Unit revenue at major U.S. airlines slumped 1.6% in February from a year before -- another symptom of the overcapacity and stiff competition roiling the industry.
Even though traffic rose 3.7% year over year, airline fares came under pressure. "The culprit behind the lower top-line number was yield (average fare per mile), which fell 5.3% on a system basis and 7.7% on a domestic basis," Merrill Lynch analyst Michael Linenberg wrote in a research report.
Airlines measure unit revenue with revenue per available seat mile, or RASM -- the amount of money brought in for each seat flown one mile. The Air Transport Association, an industry group, provides a monthly RASM report from the top eight airlines to Wall Street analysts, who then disclose it in research reports.
February marked the first full month of an industrywide fare restructuring sparked by
Delta Air Lines'
Simplifares program, which cut some domestic fares by 50% and simplified pricing.
Domestic RASM fell even more than the overall number.
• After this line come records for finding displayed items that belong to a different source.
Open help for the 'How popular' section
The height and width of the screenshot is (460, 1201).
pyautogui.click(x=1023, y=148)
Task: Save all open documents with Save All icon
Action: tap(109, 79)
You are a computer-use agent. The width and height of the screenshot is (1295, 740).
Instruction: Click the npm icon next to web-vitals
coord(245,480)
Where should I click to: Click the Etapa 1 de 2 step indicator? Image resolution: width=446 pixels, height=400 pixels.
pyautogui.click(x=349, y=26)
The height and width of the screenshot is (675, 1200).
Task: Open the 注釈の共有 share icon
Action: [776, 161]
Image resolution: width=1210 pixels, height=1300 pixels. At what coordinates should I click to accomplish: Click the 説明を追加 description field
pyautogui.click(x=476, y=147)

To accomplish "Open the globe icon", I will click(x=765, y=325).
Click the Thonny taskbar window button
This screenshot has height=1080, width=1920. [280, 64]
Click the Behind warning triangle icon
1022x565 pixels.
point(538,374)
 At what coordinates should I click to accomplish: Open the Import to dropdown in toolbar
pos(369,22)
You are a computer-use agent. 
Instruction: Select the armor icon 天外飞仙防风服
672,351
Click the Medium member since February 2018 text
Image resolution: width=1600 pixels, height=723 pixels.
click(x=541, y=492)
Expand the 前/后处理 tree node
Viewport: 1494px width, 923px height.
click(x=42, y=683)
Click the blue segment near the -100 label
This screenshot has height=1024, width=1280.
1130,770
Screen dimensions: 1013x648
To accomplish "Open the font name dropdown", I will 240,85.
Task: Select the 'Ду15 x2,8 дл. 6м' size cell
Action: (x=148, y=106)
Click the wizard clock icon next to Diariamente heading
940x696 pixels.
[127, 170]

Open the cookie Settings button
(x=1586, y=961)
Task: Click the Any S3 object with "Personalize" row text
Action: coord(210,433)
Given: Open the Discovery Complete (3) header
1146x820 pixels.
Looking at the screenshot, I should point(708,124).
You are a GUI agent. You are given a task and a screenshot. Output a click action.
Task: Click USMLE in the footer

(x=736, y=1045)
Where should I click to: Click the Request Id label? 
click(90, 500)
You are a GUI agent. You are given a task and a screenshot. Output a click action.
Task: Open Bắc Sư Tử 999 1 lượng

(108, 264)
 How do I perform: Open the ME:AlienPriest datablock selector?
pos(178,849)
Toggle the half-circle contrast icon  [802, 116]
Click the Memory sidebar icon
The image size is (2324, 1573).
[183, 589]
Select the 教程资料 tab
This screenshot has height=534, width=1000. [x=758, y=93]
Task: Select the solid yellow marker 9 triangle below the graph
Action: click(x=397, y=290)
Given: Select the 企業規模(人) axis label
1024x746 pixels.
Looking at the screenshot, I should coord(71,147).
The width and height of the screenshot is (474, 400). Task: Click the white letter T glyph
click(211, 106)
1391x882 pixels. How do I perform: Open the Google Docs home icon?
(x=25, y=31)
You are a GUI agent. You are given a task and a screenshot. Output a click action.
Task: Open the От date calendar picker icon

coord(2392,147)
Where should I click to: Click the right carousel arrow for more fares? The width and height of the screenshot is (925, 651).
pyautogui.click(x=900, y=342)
It was down 2.7% from a year ago, even though the airlines' domestic load factor, which measures the percentage of seats filled, increased 3.8 percentage points to 73.8%.
"We believe these results reflect the depressive effect on revenue due to Delta's fare structure," Linenberg wrote. "Looking forward, an early Easter this year will certainly help March numbers. In addition, we continue to expect international (unit revenue) to outperform domestic."